Scientists funded by the National Science Foundation (NSF) and affiliated with the Scripps Institution of Oceanography at the University of California, San Diego, report evidence of pronounced changes in the earth's climate that can be tracked in cycles of ocean conditions over thousands of years. These cycles reveal that Earth is currently in a period in which a natural rise in global temperatures, combined with warming from the greenhouse effect, will push the planet through an era of rapid global warming.

Charles Keeling and Timothy Whorf report in the March 21 online edition of the Proceedings of the National Academy of Sciences that strong oceanic tides are the engines behind this warming-cooling cycle. Their report is the first comprehensive study of the effects of tidal mixing on climate change over millennia. The current phase in the cycle suggests that a natural warming trend began a hundred years ago, increased in the 1970s, and should continue over the next five centuries.

"We have discovered an 1,800-year tidal cycle that appears to correspond with recent climate change," said Charles Keeling, the study's first author. "If this is a correct mechanism for understanding climate change over millennia, then temperatures will rise both because of weaker tidal mixing and because of the greenhouse effect, which is on the increase as well."

The researchers suggest that strong oceanic tides drive changes in climate due to their ability to increase vertical mixing in the ocean and thereby transport cold ocean water to the surface. The strong tides elicit cool conditions on the sea surface, which in turn lowers temperatures in air and over land, resulting in cooler climates around the planet, often accompanied by drought conditions.

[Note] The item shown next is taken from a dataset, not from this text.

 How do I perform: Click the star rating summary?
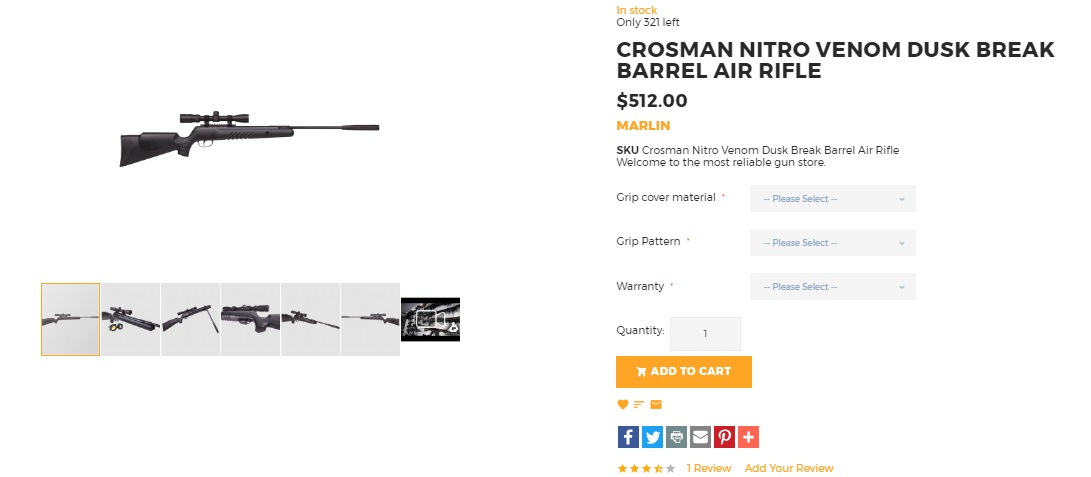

Weak tides lead to less cold water mixing and result in warmer periods on Earth.

Keeling and Whorf's 1,800-year cycle, which arises because of gradual changes in the astronomical alignments of the sun, moon, and earth, was proposed as an explanation for nearly periodic millennial changes in temperature seen in ice and deepsea sedimentary core records. "It becomes pretty clear that if today's natural warming trend is combined with the greenhouse effect, then we'll soon see the effect of combined warming all over the world," said Keeling.

The paper reports on the near coincidence of major tidal fluctuations with worldwide phenomena, including the Little Ice Age of 1400 A.D. to 1700 A.D., major dust layers in Minnesota lake sediments spaced about 1,800 years apart, a major drought in the Amazon Basin around 2200 B.C., and a 2000 B.C. drought that may have contributed to the collapse of Akkadia, a Mesopotamian civilization regarded as the world's first empire. The Vikings inhabited Greenland in temperate conditions in the tenth century near the end of a period of weak tidal activity, but perished or left Greenland when tides strengthened near the beginning of the Little Ice Age in the 13th century.

The study was also supported by the U.S. Department of Energy.